Mark Sutton in the Hungaroring paddock © Sutton Images

We’ve just had back-to-back grands prix and for me the stand-out moments of both were in the press conferences. In Germany we had the Ferrari drivers grilled over team orders and in Hungary there was a real insight into the psychology of the Red Bull pair.

I always find the press conferences fascinating and this week the contrast between the post-qualifying and post-race sessions was remarkable. On Saturday Mark Webber had been comprehensively beaten by team-mate Sebastian Vettel and he was clearly downhearted and had his mind elsewhere.

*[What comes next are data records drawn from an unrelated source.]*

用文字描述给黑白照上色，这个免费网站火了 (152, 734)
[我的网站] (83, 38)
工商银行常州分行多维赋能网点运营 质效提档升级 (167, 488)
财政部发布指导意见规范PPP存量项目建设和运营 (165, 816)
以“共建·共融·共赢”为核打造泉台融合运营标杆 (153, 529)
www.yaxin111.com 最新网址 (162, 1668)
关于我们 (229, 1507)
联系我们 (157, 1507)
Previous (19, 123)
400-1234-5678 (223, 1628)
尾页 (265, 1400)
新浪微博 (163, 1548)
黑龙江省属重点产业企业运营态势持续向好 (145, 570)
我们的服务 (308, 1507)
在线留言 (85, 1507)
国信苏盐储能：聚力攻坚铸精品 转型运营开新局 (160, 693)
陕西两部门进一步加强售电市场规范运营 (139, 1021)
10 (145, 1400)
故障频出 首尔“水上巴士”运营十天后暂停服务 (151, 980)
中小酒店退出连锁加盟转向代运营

He kept knocking his nose against the microphone and twiddling his thumbs, he wasn’t his usual self. The stress must have been getting to him because he had been beaten by 0.4 seconds and Hungary was always going to be a vital battle between Vettel and Webber. Just like I said in my column last week, it would have been a psychologist’s dream.

Of course on Sunday Vettel lost out to Webber and his body language was far more exaggerated. He was clearly miserable and at one point sat there with his head in his hands. He was really wearing his heart on his sleeve and it made for great photos. It was also intensely hot in there, uncomfortably so, and that just seemed to heighten his irritation.

Sebastian Vettel puts his head in his hands © Sutton Images

As Webber was talking about how happy he was with the way the race had panned out, Vettel was squirming in his seat and clearly didn’t want to be there. When the questions came to him he was gesticulating with his hands, trying to make his point, which is something he doesn’t usually feel the need to do. At the time he hadn’t even talked through the incident with his team, and I’m not sure he understood the exact reason for the penalty – he was totally devastated by what had happened over the past two hours.On the podium he just picked up the trophy, held it aloft for a second and then put it back down, all the while with a frown across his face. It was as if third place simply didn’t mean anything to him. He was really throwing his toys out of the pram.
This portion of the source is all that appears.